** THE PROBLEM **
Reproduce the stretch from the line containing "coordinates (1213, 675)." through the line containing "snap is located at coordinates (1389, 1047).", substituting "Where can one find" for every occurrence of "Where is" and leaving all else unchanged.

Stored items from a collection
========================

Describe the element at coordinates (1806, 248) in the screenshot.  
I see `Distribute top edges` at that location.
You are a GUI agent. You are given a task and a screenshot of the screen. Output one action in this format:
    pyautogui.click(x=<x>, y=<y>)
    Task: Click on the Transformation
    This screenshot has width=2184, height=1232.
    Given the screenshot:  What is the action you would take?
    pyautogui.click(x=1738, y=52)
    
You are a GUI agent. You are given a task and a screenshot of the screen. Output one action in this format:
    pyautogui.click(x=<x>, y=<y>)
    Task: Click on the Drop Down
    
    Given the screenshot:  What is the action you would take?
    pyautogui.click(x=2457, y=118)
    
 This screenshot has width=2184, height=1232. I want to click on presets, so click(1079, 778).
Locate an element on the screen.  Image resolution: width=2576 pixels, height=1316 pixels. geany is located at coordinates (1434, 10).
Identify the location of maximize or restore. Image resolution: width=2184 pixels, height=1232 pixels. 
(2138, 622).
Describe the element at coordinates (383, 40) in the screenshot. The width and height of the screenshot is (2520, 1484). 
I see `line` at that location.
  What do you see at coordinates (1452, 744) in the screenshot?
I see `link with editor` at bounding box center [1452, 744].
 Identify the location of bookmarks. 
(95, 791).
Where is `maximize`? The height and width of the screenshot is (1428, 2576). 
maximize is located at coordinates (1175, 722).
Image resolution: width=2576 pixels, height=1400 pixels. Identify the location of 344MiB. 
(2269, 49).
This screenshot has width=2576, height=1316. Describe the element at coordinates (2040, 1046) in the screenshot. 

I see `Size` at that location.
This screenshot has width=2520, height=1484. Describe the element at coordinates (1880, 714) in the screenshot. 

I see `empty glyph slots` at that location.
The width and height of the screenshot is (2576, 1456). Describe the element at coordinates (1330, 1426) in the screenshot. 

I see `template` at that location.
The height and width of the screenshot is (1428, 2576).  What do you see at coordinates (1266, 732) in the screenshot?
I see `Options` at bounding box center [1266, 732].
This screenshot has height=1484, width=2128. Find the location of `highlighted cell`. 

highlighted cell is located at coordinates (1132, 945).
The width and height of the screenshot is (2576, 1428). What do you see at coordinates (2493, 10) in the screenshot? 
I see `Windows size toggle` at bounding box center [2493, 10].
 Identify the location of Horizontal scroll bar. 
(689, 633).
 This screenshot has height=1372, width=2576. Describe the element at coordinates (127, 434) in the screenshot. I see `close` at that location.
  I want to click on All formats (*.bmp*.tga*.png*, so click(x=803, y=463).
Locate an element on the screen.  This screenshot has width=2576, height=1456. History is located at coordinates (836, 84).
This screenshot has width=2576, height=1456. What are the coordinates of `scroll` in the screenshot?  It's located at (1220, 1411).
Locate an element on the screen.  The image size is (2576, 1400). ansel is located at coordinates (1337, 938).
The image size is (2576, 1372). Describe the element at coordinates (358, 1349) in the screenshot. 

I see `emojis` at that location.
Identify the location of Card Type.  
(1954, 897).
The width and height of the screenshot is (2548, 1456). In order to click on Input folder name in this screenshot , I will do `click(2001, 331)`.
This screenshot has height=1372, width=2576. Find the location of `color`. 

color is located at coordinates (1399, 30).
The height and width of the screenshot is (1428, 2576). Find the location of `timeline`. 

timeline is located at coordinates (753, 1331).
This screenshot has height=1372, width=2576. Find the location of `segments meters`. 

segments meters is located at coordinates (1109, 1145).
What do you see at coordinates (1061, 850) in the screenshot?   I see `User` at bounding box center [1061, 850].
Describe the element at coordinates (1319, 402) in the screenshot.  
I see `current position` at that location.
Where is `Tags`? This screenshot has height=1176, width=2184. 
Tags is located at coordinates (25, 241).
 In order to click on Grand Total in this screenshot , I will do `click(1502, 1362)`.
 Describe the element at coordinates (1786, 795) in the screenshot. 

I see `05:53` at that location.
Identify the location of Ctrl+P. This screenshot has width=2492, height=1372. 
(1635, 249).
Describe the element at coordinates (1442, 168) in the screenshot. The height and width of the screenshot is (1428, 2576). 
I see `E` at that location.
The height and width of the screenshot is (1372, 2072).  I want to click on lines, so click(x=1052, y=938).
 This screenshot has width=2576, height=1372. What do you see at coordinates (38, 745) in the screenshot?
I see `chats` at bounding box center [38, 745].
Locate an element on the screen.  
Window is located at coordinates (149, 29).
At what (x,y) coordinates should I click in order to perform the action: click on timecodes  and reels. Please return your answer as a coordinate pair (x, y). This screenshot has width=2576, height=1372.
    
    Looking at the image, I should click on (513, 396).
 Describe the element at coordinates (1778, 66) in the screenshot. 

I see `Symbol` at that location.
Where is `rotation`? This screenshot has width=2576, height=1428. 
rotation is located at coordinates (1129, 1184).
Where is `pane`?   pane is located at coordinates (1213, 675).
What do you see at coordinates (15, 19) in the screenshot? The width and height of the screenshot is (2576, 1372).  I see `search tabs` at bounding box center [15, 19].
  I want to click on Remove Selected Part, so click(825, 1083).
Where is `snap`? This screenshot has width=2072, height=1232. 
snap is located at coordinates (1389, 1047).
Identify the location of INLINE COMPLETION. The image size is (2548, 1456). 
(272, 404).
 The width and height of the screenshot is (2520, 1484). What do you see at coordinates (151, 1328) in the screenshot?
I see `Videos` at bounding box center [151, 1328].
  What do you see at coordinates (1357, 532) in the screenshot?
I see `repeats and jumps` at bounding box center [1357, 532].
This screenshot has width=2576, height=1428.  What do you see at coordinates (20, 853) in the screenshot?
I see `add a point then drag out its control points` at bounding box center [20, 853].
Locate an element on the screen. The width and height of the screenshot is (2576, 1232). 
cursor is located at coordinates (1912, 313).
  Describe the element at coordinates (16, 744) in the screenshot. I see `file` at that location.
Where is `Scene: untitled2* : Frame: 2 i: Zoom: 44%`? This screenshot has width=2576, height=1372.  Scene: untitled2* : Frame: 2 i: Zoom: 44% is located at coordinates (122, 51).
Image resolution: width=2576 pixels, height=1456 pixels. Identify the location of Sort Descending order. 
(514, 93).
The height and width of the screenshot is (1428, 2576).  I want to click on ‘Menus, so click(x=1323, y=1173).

========================

** SOLUTION **
Where can one find `pane`?   pane is located at coordinates (1213, 675).
What do you see at coordinates (15, 19) in the screenshot? The width and height of the screenshot is (2576, 1372).  I see `search tabs` at bounding box center [15, 19].
  I want to click on Remove Selected Part, so click(825, 1083).
Where can one find `snap`? This screenshot has width=2072, height=1232. 
snap is located at coordinates (1389, 1047).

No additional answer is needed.